L'ennesima criticità meteo si è rivelata per Ponza un'autentica devastazione. A farne le spese soprattutto le imbarcazioni, sballottolate di qua e di là da un vento che a soffiato a 65 nodi, più di cento all'ora, provocando l'affondamento di quattro barchette da sei o sette metri.
La bufera si è scatenata alle due di notte quando il "solito" Grecale o Levante ha investito le imbarcazioni ormeggiate costringendo i proprietari a correre per gestirne il galleggiamento evitando l'impatto con altri natanti.

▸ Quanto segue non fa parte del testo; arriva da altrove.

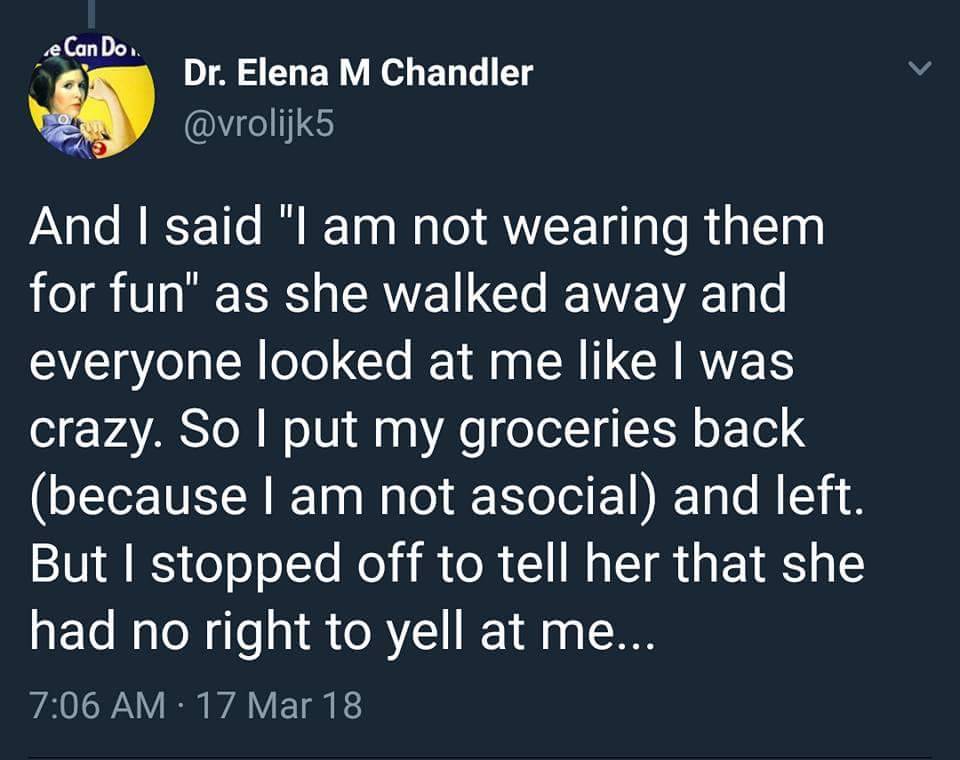The width and height of the screenshot is (960, 760).
Task: Click the Rosie the Riveter profile avatar
Action: pos(91,107)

Oltre trenta pescherecci, da quelli che misurano dieci metri a quelli di trenta metri, più alcune barche di privati sono stati in balia delle onde che hanno raggiunto i quattro metri di altezza, andando ad allagare i magazzini ubicati sulla banchina, danneggiandone, in alcuni casi in maniera irreparabile, quanto vi era conservato.
Grande la difficoltà dei proprietari a salire sulle barche per tenerle in sicurezza, al punto che, per la rabbia, si sono udite imprecazioni del tipo "Non vogliamo morire sul mare".
E tutto questo perché Ponza, a differenza di Ventotene, dove il forte vento ha aggiunto altri danni a quelli provocati martedi scorso con la distruzione della tensostruttura, fortunatamente senza conseguenze per le imbarcazioni, non ha un porto, ove si eccettui quello Borbonico, dove trovano posto le motovedette dei corpi di sicurezza in mare, per cui il Levante colpisce in pieno tutto quanto è ormeggiato nello specchio d'acqua aperto.